23] Darauf verbeugten sich diese beiden Bettler und zogen eiligen Schrittes übers Gebirge in ihr Land.

24] Wir aber gingen nun auch weiter und erreichten bald die große Herberge. Als wir uns derselben nahten, da entdeckte uns auch schon der überaus freundliche Wirt und zog uns mit offenen Armen entgegen. Als er uns erreicht hatte, da dankte er Mir für die Gnade, die seinem Hause durch Meinen Besuch zuteil geworden sei.

25] Ich aber sagte zu ihm: »Ja, wahrlich ist deinem Hause nun ein großes Heil widerfahren; aber darum hättest du nicht nötig gehabt ein Kalb zu schlachten, um für Mich und Meine Jünger ein Mittagsmahl zu bereiten; denn Ich sehe nur auf ein edles Herz und auf einen vollkommen guten Willen; wo Ich das wie bei dir antreffe, da bedarf es keines geschlachteten und gebratenen Kalbes und noch mehrerer anderer wohlbereiteter Speisen. Aber du hast das aus Freude getan, weil du wußtest, daß Ich über den Mittag dein Gast sein werde, und so nehme Ich deine Aufmerksamkeit denn auch freudig auf. Aber lange werden wir uns in deinem Hause nicht aufhalten, da wir noch einen gestreckten Weg vor uns haben.«

26] Sagte der Wirt: »O Herr und Meister, alles geschehe nach Deinem Willen und Wohlgefallen! Ich hatte aber mit meiner Familie mich ein wenig zu ängstigen angefangen, als hättest Du etwa doch einen andern Weg eingeschlagen; denn nach meiner Rechnung hättest Du mit den Jüngern schon vor einer guten halben Stunde hier eintreffen mögen.«

27] Sagte Ich: »Das wäre auch geschehen, so Ich nicht eure Heerstraße von einer schon alten Unlauterkeit hätte zu säubern bekommen.

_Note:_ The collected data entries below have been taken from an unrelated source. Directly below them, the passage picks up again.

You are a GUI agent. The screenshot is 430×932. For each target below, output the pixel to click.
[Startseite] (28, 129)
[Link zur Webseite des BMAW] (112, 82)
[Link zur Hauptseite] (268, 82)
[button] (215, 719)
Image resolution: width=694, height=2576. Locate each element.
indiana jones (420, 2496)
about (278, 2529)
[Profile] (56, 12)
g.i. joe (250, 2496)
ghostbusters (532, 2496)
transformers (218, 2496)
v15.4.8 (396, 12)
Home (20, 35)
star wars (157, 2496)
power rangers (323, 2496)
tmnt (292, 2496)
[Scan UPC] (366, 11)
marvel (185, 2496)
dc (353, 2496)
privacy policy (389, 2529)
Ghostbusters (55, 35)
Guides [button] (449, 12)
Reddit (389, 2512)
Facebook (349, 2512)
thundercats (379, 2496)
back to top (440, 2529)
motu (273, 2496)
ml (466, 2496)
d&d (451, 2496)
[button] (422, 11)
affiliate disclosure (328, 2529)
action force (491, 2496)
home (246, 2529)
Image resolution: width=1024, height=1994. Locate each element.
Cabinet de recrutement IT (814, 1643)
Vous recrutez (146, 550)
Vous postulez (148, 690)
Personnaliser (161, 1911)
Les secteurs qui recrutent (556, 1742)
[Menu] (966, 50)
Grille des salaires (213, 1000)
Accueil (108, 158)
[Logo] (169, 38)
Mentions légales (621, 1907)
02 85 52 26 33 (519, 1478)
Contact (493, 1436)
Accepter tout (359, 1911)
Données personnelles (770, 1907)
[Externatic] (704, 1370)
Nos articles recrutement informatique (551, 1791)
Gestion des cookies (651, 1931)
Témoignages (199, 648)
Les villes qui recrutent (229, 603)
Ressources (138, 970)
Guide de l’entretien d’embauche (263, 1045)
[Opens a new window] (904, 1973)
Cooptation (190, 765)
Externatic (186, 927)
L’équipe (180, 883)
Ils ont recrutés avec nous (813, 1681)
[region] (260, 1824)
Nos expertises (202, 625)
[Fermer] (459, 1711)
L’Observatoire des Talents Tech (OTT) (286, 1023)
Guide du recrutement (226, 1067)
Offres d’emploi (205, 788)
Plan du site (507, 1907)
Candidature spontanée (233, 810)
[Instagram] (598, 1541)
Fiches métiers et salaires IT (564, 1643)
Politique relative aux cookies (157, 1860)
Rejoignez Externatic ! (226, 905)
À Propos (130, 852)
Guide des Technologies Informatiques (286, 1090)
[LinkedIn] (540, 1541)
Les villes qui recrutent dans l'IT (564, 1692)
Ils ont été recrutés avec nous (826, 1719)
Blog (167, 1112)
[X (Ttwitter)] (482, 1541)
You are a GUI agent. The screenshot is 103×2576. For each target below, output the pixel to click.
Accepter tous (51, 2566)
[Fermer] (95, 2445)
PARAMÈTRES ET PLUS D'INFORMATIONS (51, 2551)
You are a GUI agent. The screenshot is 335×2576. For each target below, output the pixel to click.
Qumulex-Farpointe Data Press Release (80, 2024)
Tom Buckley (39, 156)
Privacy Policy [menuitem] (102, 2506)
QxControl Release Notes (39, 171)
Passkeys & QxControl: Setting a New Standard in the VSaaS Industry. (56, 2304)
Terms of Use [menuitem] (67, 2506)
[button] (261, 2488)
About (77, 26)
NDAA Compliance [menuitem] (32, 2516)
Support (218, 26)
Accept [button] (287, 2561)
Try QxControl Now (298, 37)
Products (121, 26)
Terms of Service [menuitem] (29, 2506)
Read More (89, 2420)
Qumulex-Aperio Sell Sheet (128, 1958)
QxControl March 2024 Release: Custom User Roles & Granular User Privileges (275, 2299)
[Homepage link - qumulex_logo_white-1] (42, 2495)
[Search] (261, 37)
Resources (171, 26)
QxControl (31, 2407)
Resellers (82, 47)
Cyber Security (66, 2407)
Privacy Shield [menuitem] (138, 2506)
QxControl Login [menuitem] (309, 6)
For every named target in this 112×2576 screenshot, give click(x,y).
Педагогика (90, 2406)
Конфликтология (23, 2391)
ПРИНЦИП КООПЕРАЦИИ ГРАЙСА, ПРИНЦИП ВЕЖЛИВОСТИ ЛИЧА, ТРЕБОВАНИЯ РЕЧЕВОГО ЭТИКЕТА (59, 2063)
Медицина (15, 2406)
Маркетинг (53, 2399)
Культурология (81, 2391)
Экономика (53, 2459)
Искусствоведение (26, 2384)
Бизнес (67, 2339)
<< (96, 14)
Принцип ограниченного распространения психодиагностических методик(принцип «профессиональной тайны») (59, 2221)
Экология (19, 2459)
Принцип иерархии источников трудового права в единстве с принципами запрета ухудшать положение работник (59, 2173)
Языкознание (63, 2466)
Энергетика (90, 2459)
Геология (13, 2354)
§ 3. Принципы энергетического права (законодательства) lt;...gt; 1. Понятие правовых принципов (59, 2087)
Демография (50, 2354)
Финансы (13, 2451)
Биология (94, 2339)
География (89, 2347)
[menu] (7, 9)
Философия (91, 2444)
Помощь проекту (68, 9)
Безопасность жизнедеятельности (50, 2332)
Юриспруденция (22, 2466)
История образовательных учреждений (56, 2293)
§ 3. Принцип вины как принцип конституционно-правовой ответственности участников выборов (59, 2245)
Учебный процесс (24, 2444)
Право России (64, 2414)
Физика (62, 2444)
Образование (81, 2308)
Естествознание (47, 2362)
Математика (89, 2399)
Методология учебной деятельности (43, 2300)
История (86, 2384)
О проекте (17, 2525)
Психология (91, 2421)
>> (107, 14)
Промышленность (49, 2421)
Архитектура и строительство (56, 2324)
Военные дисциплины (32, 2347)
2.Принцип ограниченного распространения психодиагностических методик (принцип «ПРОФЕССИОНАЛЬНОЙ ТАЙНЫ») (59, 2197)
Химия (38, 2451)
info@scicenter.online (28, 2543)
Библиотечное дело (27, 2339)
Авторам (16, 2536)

Solche gute und notwendige Arbeit hat uns denn ein wenig aufgehalten, und so mußte Ich um eine kleine Zeit später hier eintreffen; aber Ich traf nun dennoch zur rechten Zeit wie allzeit ein.«

28] Sagte der Wirt: »Aber, Herr und Meister, wie möchtest Du Dich wohl mit der gemeinen Straßenreinigungsarbeit abgeben, - denn das ist eine Arbeit für unsere untersten Knechte?«

29] Sagte Ich: »O Freund! So Ich eure Lebenswege nicht reinigen, fegen und ordnen würde, so wäre es um das Heil eurer Seelen geschehen! Ich bin auch ein erster, bester und wahrster Wegmacher und Wegreiniger. Wo Ich die Wege nicht bahne und reinige, da gibt es entweder gar keine Wege, und so, es schon irgend auch Scheinwege gibt, da sind sie aber dennoch so voll Unrates und Morastes, daß auf denselben kein Wanderer weiterkommen kann, sondern er ist genötigt, entweder umzukehren oder auf dem Wege im tiefen Kote zu ersticken. - Verstehe dies Bild wohl, und du wirst dann schon ins klare kommen, wie und warum Ich ein Wegmacher und ein wahrer Wegmeister bin!«

30] Der Wirt verstand zwar dieses Bild nicht, aber Meine Jünger hatten es ihm bald verdolmetscht, worauf wir uns dann in das Haus begaben und im selben das wohlbereitete Mahl zu uns nahmen. Der Wein machte den Wirt und seine Familie sehr heiter und beredt, darum er Mir denn auch einen wärmsten Dank für die gewisse Straßenreinigung darbrachte. Wir hielten uns hier in allem bei anderthalb Stunden auf und belehrten des Wirtes Leute über manches und zogen fürbaß.